Pemerintah Daerah melalui BPPKAD pernah menghitung potensi Rp 1 triliun pendapatan yang bisa di dapat dari Java International Integrated Port and Estate (JIIPE). Namun, pada kenyataannya pendapatan bea perolahan hak atas tanah dan bangunan (BPHTB) ditarget menurun dari tahun 2022
“Tingkat okupansi hotel dan tumbuhnya beberapa rumah makan merupakan potensi pajak yang harus dijadikan sumber kenaikan target pajak di tahun 2023. Beberapa restoran masih banyak yang tidak memiliki tapping box sehingga penerimaan pajak tidak bisa maksimal karena lemahnya sistem pengawasan,”tandasnya.
Pajak parkir, kata Syahril, juga harus dinaikkan targetnya karena di beberapa wilayah yang terkena pajak parkir sudah menaikkan tarif parkir kepada pelanggan.
“Terkesan aneh jika ada kenaikan tarif pelanggan namun penerimaan pajak tidak berubah signifikan,”cetus dia.
Pajak reklame juga sangat layak untuk dinaikkan targetnya karena kegiatan promosi terus berkembang seiring dengan bergeliatnya perekonomian dan kegiatan usaha di Kabupaten Gresik.
Seiring dengan mulai ramainya kegiatan hiburan, maka sudah sepatutnya pajak hiburan juga ditarget lebih tinggi.Kegiatan konsermusik dan pertandingan sepak bola adalah dua hal kecil potensi kenaikan pendapatan pajak hiburan.

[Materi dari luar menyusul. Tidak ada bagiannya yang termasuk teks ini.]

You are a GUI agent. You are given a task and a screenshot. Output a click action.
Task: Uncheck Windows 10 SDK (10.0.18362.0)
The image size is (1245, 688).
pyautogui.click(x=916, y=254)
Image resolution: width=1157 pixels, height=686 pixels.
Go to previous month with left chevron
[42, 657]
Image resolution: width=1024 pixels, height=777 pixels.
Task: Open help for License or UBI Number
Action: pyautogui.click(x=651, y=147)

“Pemerintah belum sepenuh hati mengamankan potensi pajak air tanah. Hal ini terlihat dari kenaikan yang tidak begitu siginifikan dari pajak air tanah ini dari target tahun 2021 sebesar Rp 1,25 miliar menjadi Rp 1,75 miliar pada tahun 2023. Kami mencermati bahwa Pemerintah Daerah belum memiliki sistem pengawasan yang baik sehingga kebocoran Pajak air tanah ini sangat luar biasa. Sekali lagi kami tekankan, bahwa eksploitasi air bawah tanah oleh industri dapat mengancam ekosistem dan merugikan warga masyarakat pedesaan yang selama ini memanfaatkan sumur dalam,”pungkas dia.